Bazelon is not arguing that we should turn a blind eye to bullying. Children and young people do not have the same capacity as adults to handle negative emotions, whether loneliness, shame, jealously, anger or frustration. Taunts and rejection by peers can leave some children deeply unhappy. As adults, we have a duty to protect the young: that’s part of being an adult. We have an important role to play in socialising the next generation. Part of that role is instilling in them a sense that we expect them to try to behave according to adult standards when in adult company. But we should also recognise that what goes on behind our backs involves a lot of testing of boundaries, experimentation, conflict (as well as the resolution of these conflicts), and, in teenage years, a lot of what is referred to as ‘drama’. It may not be a good thing for adults to continually try to poke their noses into these private spaces.
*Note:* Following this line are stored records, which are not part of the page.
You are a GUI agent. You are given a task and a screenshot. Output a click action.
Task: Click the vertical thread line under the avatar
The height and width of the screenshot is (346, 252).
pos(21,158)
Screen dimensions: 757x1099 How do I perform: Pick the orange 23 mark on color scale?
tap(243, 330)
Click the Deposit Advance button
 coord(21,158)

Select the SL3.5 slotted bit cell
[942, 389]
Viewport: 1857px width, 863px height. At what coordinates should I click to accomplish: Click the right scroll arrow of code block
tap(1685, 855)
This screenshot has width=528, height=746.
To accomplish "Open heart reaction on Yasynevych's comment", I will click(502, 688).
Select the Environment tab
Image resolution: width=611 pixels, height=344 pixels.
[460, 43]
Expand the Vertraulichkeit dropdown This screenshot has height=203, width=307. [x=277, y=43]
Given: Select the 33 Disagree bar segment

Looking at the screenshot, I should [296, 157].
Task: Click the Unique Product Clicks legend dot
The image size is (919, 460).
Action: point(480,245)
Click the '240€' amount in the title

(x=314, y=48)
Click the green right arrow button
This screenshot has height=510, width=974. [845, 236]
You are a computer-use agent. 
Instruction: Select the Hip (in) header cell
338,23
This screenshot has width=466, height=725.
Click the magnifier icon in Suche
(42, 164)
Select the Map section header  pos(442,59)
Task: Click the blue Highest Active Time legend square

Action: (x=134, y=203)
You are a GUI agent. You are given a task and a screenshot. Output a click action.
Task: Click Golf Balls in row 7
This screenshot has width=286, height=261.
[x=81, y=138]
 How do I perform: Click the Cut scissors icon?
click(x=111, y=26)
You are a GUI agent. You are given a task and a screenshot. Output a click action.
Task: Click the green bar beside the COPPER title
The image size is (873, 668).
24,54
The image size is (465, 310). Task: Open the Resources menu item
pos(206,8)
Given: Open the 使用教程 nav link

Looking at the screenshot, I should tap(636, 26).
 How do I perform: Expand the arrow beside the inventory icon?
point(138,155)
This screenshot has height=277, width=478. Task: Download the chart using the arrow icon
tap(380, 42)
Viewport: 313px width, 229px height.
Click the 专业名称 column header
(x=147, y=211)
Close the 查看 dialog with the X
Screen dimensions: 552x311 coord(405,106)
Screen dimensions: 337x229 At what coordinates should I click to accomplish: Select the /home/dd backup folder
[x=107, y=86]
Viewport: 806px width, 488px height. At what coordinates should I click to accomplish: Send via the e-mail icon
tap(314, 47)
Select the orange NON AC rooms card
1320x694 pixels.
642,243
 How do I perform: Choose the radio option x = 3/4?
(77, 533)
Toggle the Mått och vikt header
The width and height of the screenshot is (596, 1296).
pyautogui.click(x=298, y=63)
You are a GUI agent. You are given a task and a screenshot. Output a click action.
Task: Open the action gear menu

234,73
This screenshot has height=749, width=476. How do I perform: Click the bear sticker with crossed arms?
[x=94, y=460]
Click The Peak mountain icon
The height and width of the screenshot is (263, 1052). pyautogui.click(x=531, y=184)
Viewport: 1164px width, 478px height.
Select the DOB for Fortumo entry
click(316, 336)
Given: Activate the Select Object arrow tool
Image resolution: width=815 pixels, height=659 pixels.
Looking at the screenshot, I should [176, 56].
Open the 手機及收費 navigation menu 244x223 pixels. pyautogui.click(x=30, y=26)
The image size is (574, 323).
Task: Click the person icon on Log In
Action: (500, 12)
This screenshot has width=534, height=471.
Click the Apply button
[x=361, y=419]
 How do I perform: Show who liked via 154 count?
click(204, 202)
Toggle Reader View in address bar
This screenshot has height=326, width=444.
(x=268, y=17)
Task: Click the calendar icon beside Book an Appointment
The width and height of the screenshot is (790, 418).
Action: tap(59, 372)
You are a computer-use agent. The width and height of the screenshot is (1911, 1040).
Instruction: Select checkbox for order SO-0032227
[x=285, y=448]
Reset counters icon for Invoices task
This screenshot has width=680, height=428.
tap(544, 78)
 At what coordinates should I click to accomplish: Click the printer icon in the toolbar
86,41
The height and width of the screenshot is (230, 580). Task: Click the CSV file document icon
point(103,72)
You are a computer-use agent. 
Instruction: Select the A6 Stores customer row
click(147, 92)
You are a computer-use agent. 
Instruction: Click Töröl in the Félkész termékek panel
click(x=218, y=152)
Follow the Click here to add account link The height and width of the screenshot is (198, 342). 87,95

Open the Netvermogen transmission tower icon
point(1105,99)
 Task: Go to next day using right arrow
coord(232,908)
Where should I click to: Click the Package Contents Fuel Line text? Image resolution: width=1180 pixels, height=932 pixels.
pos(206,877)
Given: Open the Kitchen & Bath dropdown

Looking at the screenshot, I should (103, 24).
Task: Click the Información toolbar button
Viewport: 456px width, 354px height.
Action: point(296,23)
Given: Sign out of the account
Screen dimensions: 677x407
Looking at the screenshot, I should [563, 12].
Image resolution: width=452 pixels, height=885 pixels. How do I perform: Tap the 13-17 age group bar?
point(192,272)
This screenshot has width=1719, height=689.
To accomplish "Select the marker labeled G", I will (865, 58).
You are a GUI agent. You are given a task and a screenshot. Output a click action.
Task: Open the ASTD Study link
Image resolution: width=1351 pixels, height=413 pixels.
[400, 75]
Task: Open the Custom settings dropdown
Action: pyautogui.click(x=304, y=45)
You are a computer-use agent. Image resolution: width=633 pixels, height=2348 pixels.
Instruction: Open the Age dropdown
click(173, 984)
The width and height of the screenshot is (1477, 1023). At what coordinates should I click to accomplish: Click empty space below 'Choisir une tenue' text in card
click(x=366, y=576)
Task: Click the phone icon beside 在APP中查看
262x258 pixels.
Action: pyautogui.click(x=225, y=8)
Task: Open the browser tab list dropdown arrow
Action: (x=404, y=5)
It is not easy to strike the right balance between protecting young people from painful experiences and giving them the space to develop strategies for dealing with these experiences. ‘Doing it right means recognising that there is truth in the old sticks-and-stones chant: most kids do bounce back from cruelty at the hands of other kids. They’ll remember being bullied or being a bully; they’ll also learn something useful, if painful’, Bazelon writes. Also, adults do need to be honest and admit that they can easily make the situation worse rather than better by getting involved.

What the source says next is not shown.